The Water Dancer by Ta-Nehisi Coates #Book Review — 1 Comment

  1. You may want to take a look at Between the World and Me by Ta-Nehisi Coates (2015), an excellent book on race relations. When I wrote about it on my blog, I provided a link to an article in the Guardian, about how his letter to his son became a bestseller.

    Another very good book is White Fragility: Why It’s So Hard for White People to Talk about Racism by Robin DiAngelo (2018), that I discussed with a group last fall.

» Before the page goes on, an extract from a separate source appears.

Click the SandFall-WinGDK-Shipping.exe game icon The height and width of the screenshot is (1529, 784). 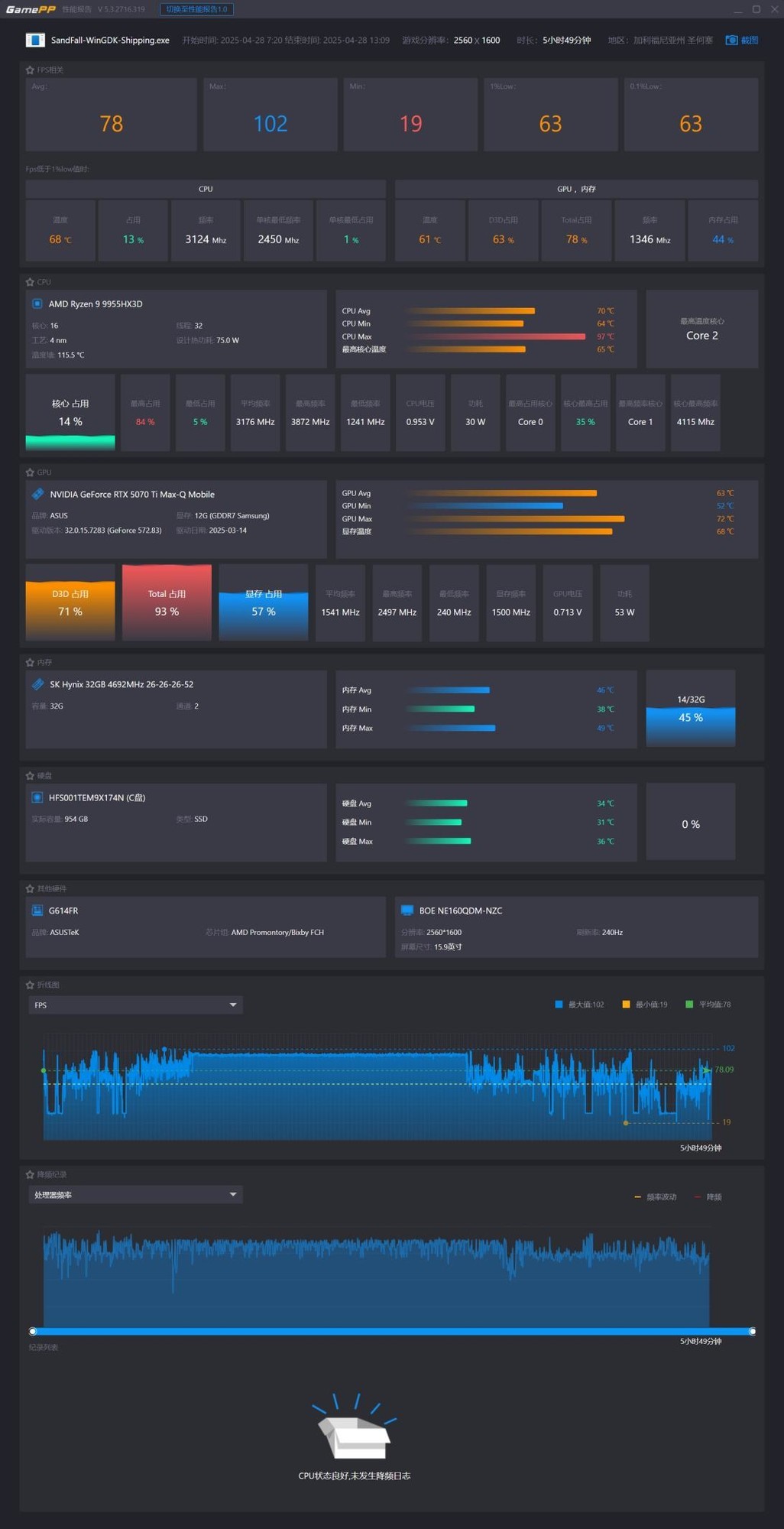35,41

    I’ve put Roll of Thunder, Hear My Cry by Mildred D. Taylor (1976) on reserve at my library. It won the Newbery Medal in 1977. Description: “Young Cassie Logan endures humiliation and witnesses the racism of the KKK as they embark on a cross-burning rampage, before she finally understands the importance her family attributes to having land of their own. This story highlights racism, segregation, and childhood in rural Mississippi in 1933, through the eyes of a nine-year-old African American girl.”

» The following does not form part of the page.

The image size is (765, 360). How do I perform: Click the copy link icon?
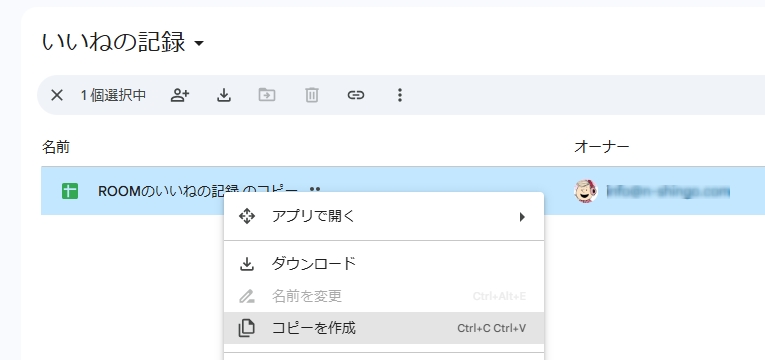pos(356,95)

    Unfortunately, the library has already sent me All the Days Past, All the Days to Come (2020) in which “Mildred Taylor completes her sweeping saga about the Logan family of Mississippi, which is also the story of the civil rights movement in America of the 20th century. Cassie Logan, first met in Song of the Trees and Roll of Thunder, Hear My Cry, is a young woman now, searching for her place in the world, a journey that takes her from Toledo to California, to law school in Boston, and, ultimately, in the 60s, home to Mississippi to participate in voter registration. She is witness to the now-historic events of the century: the Great Migration north, the rise of the civil rights movement, preceded and precipitated by the racist society of America, and the often violent confrontations that brought about change.” I guess I’ll have to keep renewing this one until I read Taylor’s earlier book.